High-precision tests in particle physics

As high-energy particle accelerators grow more difficult and expensive to build and operate, and the collisions they generate become more complex to monitor and interpret, physicists are turning to alternative ways of probing the fundamental laws of matter. Such novel approaches, which rely on advanced lasers and other sophisticated instruments, are now yielding remarkably precise measurements of the properties of electrons and other particles. Moreover, these relatively inexpensive, "tabletop" experiments furnish extremely sensitive tests of theories predicting the behavior of atoms and subatomic particles. In many cases, their precision far surpasses that of present-day accelerators.

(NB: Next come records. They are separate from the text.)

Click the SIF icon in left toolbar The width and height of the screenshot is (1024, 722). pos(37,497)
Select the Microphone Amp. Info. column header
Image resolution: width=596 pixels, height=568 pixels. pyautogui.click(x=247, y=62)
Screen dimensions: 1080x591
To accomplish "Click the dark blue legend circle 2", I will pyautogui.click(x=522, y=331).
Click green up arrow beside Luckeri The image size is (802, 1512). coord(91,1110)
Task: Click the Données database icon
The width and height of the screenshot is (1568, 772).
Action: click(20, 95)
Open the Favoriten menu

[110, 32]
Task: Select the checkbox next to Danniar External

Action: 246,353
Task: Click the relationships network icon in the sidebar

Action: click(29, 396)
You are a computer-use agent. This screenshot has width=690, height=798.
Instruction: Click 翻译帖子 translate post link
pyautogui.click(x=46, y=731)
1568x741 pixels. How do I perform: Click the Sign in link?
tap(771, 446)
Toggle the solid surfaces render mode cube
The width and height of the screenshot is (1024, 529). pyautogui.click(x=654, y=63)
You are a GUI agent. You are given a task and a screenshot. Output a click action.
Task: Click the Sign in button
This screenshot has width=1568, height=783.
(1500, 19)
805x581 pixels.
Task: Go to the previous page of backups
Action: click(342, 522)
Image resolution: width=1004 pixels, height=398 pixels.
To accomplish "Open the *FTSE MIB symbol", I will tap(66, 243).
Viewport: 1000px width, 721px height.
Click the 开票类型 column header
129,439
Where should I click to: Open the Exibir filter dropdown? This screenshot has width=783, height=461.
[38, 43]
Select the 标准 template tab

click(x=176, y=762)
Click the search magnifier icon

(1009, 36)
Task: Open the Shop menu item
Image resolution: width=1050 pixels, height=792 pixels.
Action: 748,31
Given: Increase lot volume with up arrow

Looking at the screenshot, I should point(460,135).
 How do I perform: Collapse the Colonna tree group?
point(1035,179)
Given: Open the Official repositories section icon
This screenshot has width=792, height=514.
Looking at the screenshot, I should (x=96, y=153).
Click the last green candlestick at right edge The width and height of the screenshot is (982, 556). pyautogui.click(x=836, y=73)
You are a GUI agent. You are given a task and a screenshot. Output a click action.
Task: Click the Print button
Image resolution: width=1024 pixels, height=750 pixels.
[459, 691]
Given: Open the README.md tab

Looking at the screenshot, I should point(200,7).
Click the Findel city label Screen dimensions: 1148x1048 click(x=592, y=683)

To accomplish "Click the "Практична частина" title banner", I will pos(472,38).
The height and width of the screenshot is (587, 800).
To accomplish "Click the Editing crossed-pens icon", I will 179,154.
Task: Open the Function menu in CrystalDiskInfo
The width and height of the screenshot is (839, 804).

The contrast between the atom-smashing approach to physics and its alternatives is striking. Using a high-energy accelerator is like trying to figure out how a watch works by smashing it with a sledgehammer, then examining the fragments. On the other hand, instead of destroying the watch, researchers can try to deduce what's happening inside the watch simply by observing subtle vibrations of its casing. Both approaches are indirect, but the gentler techniques are proving superior for certain kinds of determinations. Such methods for making high-precision measurements were the subject of a session at this week's meeting in San Francisco of the American Association for the Advancement of Science and the American Physical Society.

To compare the properties of electrons and positrons (the antimatter equivalent of electrons), Hans G. Dehmelt and his colleagues at the University of Washington in Seattle isolate a single electron or positron in an electromagnetic trap, holding the same particle for hours or even days at a time. Such a trap, in which the particle is virtually stationary, recently allowed the researchers to show that electrons and positrons have the same magnetic moment to within a few parts in 10.sup.12.

"This work severely tests the fundamental theory of quantum electrodynamics and the mirror symmetry of electrons and positrons," Dehmelt says.

Similar experiments also indicate that the electron's radius must be less than 10.sup.-20 centimeters, less than one-thousandth the value of the previously accepted upper limit on the electron's radius (determined by smashing electrons together). In addition, by using traps holding individual, singly charged ions, researchers have managed to detect quantum jumps, in which an electron shifts from one energy level to another.

To test the "standard electroweak model," a remarkably successfull theory uniting electromagnetism and the weak nuclear interaction, researchers are using advanced laser technology to detect tiny distortions in heavy atoms such as cesium. Electrons in atoms "feel" not only the electromagnetic force between an electron and a positively charged nucleus, but also the much smaller influence due to the weak nuclear interaction. According to the standard electroweak theory, that additional effect distorts an atom about as much as a single hair added to Earth's surface changes the planet's shape. By measuring the distortion precisely, physicists can determine whether the strength of the weak nuclear force deviates at all from the strength predicted by the standard model.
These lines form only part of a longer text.